From onetime gold rush mining towns along Highway 49 to the vineyards of wine country, California overflows with inspired examples of how the human profit motive can make a natural landscape just that much more picturesque.

Then there are regions like the Cuyama Valley.

The area is nothing if not beautifully situated, nestled just east of the Sierra Madre, with the Bitter Creek National Wildlife Refuge to the east and the Los Padres National Forest just south. To the chagrin of landscape painters, however, Cuyama Valley had the misfortune to harbor a lot more potential wealth belowground than on its surface.

This article appears in Issue 22 of Alta Journal.

In 1949, the Richfield Oil Corporation hit a gusher north of the sleepy town of Cuyama, in what may have been the last great petroleum strike in California. Hundreds of oil wells, groaning and creaking, replaced the pasturing cows seemingly overnight. The South Cuyama Oil Field would yield more than 225 million barrels of crude over its life span. Richfield, which would later merge into the ARCO conglomerate, constructed the near-instant town of New Cuyama to better exploit its holdings, hauling in prefab homes to house its oil workers, laying out a leafy park for their Sunday picnics, and underwriting a public school for their children. The company installed an airstrip for visiting executives and built a motel to host them. It even published a boosterish local newspaper called the Cuyama Sun.

ARCO sold off its nearly spent oil field in 1990, and agricultural workers began moving into the former homes of roughnecks and drillers. Today, the biggest profits in the Cuyama Valley are still being extracted from the earth, although not nearly as deep down. Carrot fields now cover a third of the valley floor, the brilliant purple, orange, and yellow root vegetables largely hidden below the soil.

In the past seven years, New Cuyama has emerged as a leading laboratory for rural self-empowerment as well as an unlikely purveyor of some of the most Instagrammable eye candy along the northern edge of Santa Barbara County.

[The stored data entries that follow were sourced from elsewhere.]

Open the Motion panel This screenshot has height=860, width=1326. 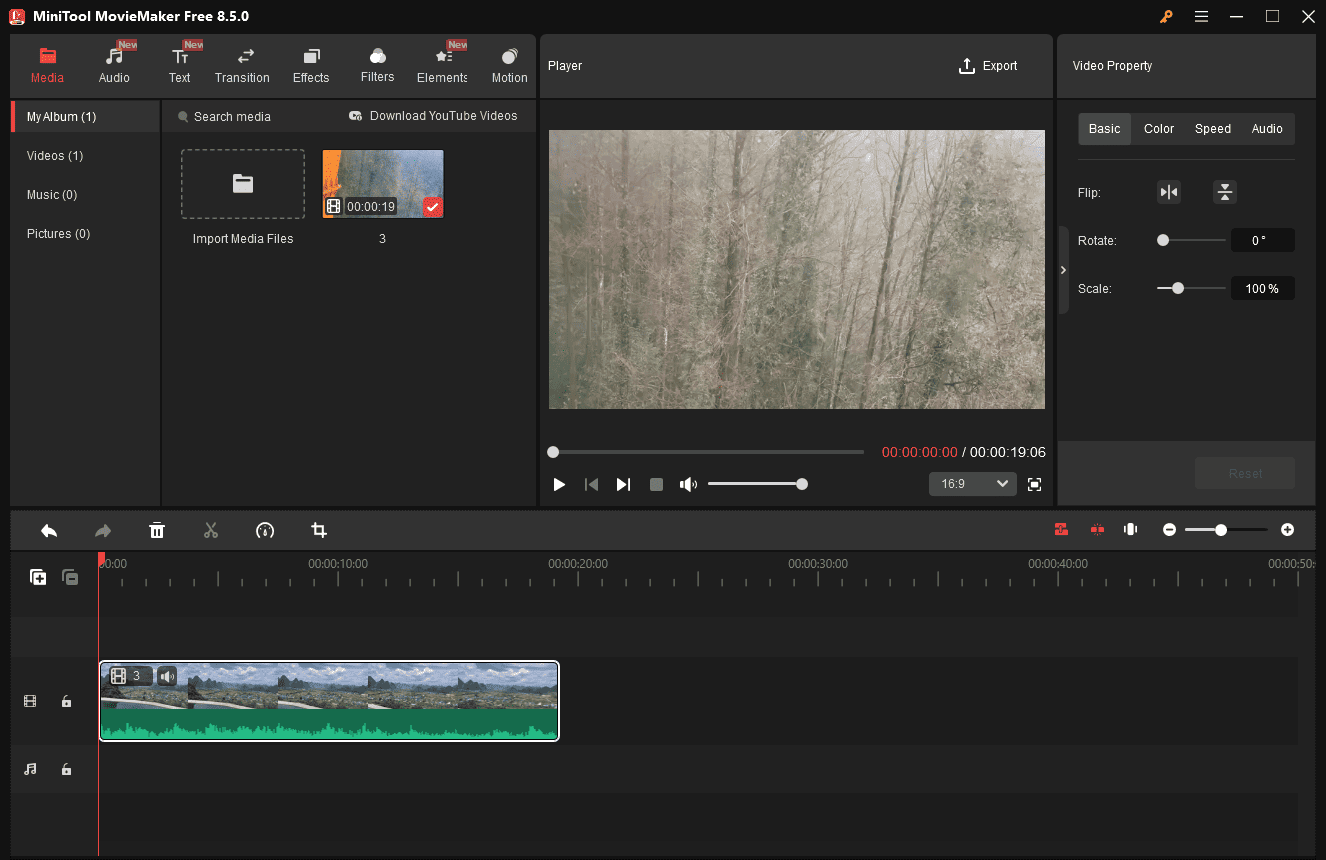(509, 63)
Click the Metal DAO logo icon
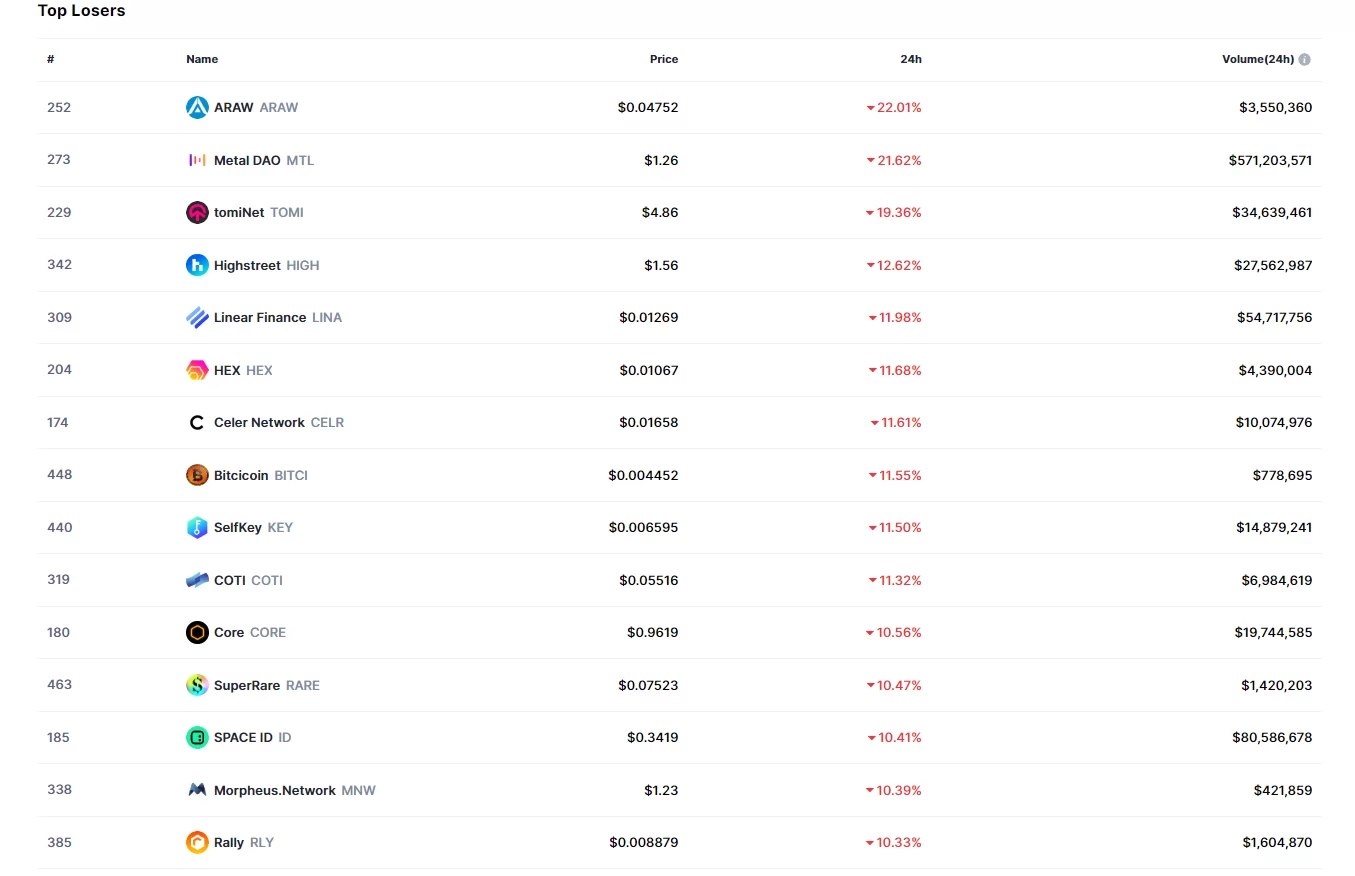 tap(197, 160)
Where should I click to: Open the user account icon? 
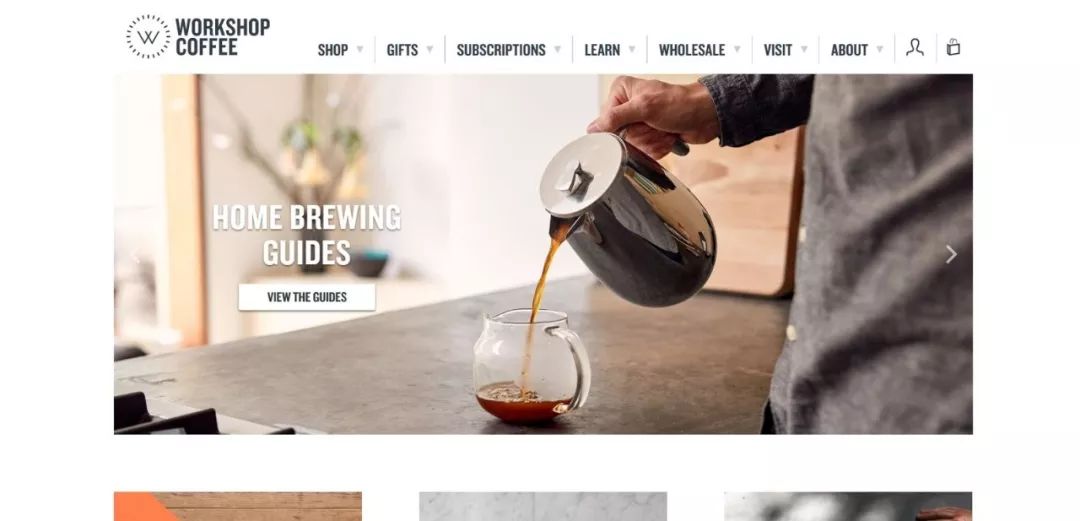915,48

The transformation began a decade ago, when Richfield’s former command post became the subject of an anticorporate takeover. In 2012, a foundation launched by the Zannon family, the owners of the Santa Barbara Pistachio Company and among the region’s more successful growers, bought the land, assets, and remaining equipment to establish Blue Sky Center. The nonprofit’s goals are to catalyze economic viability, nurture new small businesses, and provide a sense of greater agency to New Cuyama’s mostly working-class residents, enabling them to draft their own agenda and implementation plans for cultural and municipal betterment in the city, the 1,164th most populous in the state.

blue sky center, emily  johnson, jack forinash, new cuyama, alta journal
Blue Sky’s director of strategy, Emily “Em” Johnson, and executive director, Jack Forinash, in New Cuyama.
Matthew Smith

Today, private pilots about to land at New Cuyama airport will see a nearby compound of postmodern bentwood-and-canvas tent cabins in the shapes of snails and papal miters, all rentable on Airbnb. The Cuyama Buckhorn, the old executive lodging, has been transformed into a resort that attracts aviators, Harley riders, and Hollywood folks with its midcentury cowpoke aesthetic. Some stay a few days to marinate in the desert sun, fill up on Heritage Grain Bowls at the resort’s restaurant, and down craft cocktails at the bar.

Visitors can also pop their heads into some of the warehouses beside the runway that house small manufacturing and restoration businesses. There, they might watch local artisans for the High Desert Print Company screen-print posters and custom T-shirts or chat with Alex Guerrero of Warrior Wagons as he fabricates exact replicas of the maple doors and back panels of a Ford Woody from the 1930s.

On a breezy morning, Emily “Em” Johnson, 32, and Jack Forinash, 37, pull up a couple of chairs around the conference table of ARCO’s former management office and sketch out a present and future for the community that’s diametrically opposed to its past.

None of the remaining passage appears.